HOW TO TAPER FOR AN EVENT

 “a short-term reduction in training load during a period leading up to a competitive event”

A good training program delivers the final significant training stimulus far enough out from your event to allow for both adaptation and complete recovery. For the majority of amateur cyclists, this means normal training should stop 7-10 days from your event and be followed by a short taper. Remember, training is stress, and in the short term it causes fatigue, which suppresses performance. The only way to reap all the benefits of your program is to significantly reduce your workload and let your true fitness rise all the way to the surface.

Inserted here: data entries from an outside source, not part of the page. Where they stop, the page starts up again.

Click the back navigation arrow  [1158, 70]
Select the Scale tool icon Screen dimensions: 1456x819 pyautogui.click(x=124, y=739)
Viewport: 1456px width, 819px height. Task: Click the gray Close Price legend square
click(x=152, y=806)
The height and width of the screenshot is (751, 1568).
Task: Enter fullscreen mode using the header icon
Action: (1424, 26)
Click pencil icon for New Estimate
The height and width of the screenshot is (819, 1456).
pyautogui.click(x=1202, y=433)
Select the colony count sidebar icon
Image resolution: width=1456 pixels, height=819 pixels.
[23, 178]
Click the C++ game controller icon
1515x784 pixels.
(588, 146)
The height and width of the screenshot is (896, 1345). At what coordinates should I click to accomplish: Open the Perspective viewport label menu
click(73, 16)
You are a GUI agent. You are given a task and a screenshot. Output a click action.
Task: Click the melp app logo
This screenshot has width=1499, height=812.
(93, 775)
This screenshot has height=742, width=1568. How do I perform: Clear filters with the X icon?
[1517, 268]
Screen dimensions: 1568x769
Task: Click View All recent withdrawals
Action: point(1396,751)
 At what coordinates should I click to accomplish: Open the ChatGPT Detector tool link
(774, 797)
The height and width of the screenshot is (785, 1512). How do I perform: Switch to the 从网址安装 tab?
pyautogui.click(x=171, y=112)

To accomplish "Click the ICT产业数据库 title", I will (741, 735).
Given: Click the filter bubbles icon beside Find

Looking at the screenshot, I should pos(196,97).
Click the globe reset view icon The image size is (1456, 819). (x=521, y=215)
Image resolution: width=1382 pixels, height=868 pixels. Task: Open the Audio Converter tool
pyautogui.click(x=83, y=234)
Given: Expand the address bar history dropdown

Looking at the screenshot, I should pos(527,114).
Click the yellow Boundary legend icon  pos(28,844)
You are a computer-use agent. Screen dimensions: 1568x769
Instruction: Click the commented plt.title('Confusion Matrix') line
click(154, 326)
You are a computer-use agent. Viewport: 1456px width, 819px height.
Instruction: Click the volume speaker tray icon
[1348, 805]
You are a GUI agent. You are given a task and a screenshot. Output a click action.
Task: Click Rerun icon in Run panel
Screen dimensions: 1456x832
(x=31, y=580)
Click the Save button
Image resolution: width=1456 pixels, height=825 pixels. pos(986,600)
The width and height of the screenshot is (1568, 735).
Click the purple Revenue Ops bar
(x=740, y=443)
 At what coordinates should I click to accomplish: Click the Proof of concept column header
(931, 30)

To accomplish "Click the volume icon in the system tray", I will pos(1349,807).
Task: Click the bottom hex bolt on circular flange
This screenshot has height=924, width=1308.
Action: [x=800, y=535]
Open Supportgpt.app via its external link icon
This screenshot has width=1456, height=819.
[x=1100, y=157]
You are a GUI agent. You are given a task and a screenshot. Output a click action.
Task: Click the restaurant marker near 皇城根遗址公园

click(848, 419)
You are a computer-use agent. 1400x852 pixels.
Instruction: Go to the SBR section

Since fitness changes somewhat slowly, it’s important to realize that no matter where your conditioning is with one week to go, that’s what you have to work with. In the time you have left, no combination of workouts is going to significantly boost your sustainable power over 1, 5, 20, or 60 minutes. That part of the equation is now fixed, but you can still control how rested and fresh you can be on the starting line.

THE WEEK BEFORE

A week of great sleep, easy spins, and good food would ensure you’re rested for race-day, but to be fresh you need some intense workouts. The two seem at odds but tapering is all about reducing the overall training workload while retaining just enough stimulus to keep the body primed and ready to go.

Reducing your training load is as simple as cutting back on the hours and miles and also reducing your pace. If your rides are normally 90 minutes, this week they’re 60. Hour-long rides go to 45 minutes. They don’t have to be complete recovery rides, but you need to resist the urge to test yourself every time you go out. The fitness is there, but you have to trust it.

After months of training the final week is where paths diverge: confident athletes rest easy knowing they’re as fit as they’re going to be, and insecure ones second-guess themselves. Know when to say when. You’ll gain more from being fresh and rested than from anything you could add to your training within five days of your event.